Exercise brief —
How many lines in the entries below contain the string "accomplish"? Reply with the number only.

Listed records START

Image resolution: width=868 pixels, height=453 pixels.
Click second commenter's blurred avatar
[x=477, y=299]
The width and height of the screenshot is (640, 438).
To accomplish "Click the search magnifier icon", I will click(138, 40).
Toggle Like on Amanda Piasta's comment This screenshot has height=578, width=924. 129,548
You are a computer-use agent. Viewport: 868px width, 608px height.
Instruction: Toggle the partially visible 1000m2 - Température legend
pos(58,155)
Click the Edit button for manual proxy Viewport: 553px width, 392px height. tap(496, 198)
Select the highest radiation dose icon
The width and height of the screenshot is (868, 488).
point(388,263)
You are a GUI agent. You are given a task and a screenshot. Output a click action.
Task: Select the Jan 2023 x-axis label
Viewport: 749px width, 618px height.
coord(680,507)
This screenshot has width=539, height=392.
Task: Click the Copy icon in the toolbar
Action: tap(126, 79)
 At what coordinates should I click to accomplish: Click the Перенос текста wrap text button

Listed records END

Answer box —
2